[Opening AVAILABLE RECORDS section]
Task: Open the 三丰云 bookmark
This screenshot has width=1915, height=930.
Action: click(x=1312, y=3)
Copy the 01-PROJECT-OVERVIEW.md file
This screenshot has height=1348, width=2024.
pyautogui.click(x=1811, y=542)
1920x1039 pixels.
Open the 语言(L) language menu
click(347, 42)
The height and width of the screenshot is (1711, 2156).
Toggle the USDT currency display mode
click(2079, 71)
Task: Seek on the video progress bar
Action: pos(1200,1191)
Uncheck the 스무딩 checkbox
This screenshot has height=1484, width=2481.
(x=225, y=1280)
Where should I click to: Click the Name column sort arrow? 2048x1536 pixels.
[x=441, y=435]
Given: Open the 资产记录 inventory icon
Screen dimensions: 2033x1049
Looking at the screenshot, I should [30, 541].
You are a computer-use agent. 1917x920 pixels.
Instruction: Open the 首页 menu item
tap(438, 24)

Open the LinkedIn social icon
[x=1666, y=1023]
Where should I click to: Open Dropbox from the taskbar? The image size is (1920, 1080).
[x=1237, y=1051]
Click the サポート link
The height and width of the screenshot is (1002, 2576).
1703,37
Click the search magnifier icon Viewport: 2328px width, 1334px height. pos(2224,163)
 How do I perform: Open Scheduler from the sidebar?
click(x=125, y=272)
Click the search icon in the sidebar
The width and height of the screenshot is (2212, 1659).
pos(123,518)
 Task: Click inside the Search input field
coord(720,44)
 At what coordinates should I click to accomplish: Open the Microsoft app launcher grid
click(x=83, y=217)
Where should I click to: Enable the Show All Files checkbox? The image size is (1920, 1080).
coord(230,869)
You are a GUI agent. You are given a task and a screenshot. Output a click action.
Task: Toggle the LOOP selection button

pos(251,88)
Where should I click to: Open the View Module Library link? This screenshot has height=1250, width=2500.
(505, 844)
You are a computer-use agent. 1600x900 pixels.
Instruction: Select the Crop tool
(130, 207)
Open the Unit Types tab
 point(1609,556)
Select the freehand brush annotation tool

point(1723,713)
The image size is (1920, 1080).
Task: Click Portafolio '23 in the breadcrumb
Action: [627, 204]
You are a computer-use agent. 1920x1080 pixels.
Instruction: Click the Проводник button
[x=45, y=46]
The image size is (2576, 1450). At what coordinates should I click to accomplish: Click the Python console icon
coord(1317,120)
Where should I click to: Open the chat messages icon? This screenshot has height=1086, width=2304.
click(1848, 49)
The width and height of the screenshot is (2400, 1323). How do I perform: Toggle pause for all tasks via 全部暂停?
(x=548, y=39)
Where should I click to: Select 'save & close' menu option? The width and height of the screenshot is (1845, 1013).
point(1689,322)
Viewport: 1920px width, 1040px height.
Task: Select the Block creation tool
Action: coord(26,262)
[Closing AVAILABLE RECORDS section]
_TASK DESCRIPTION_
Look above for the line holding "Given: Open the 资产记录 inventory icon" and the line holding "Click the search icon in the sidebar", then output exactly those two lines and every line between them, nothing more.

_ANSWER BOX_
Given: Open the 资产记录 inventory icon
Screen dimensions: 2033x1049
Looking at the screenshot, I should [30, 541].
You are a computer-use agent. 1917x920 pixels.
Instruction: Open the 首页 menu item
tap(438, 24)

Open the LinkedIn social icon
[x=1666, y=1023]
Where should I click to: Open Dropbox from the taskbar? The image size is (1920, 1080).
[x=1237, y=1051]
Click the サポート link
The height and width of the screenshot is (1002, 2576).
1703,37
Click the search magnifier icon Viewport: 2328px width, 1334px height. pos(2224,163)
 How do I perform: Open Scheduler from the sidebar?
click(x=125, y=272)
Click the search icon in the sidebar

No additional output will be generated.